Demand for coal on the domestic and international markets remain stable despite report of import cut by China, Executive Director of The Indonesian Association of Coal Producers (APBI) Supriatna Suhala said.
The market of low rank coal remains stable with growing demand from coal fired power plants offsetting import cut by China, Supriatna told Coal Trans Asia Conference in here on Monday.
He said growing demand for coal especially for low calorie coal has boosted production.
It is obvious from the production in the first three months of this year reaching 95 million tons, he pointed out.
"Seeing the trend we believe the production target of 390 million tons would be exceeded," he said.
Last year, the country`s coal production totaled 386 million tons, and 75 million of the production was for domestic market with the rest exported.
In 2013, the domestic requirement is expected to rise to 80 million tons, Supriatna said.
He said the Chinese ban on imports of low rank coal will certainly had impact on the market as China is a major market for Indonesia`s coal.
Indonesia has exported 90 million tons of coal to China per year.
Supriatna, however, said he believed Indonesia will not find much difficulty in disposing of its coal production.
Exports could be directed to India, Sri Lanka, Pakistan and other ASEAN countries, he said.
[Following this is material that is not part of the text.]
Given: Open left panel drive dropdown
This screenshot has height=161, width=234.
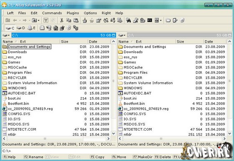Looking at the screenshot, I should coord(6,35).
He said demand for coal in developing economies would continue to climb to feed coal-fired power plants.
India is building coal-fired power plants up to 100,000 megawatts in capacity, he cited saying India, therefore, would need to import coal estimated to reach 150,000 tons per year.
"Therefore, I am optimistic the market demand for coal would remain strong and continue to grow in the next 10 years," he said.
In addition, there has been no confirmation of the Chinese plan to ban imports of low rank coal, he said.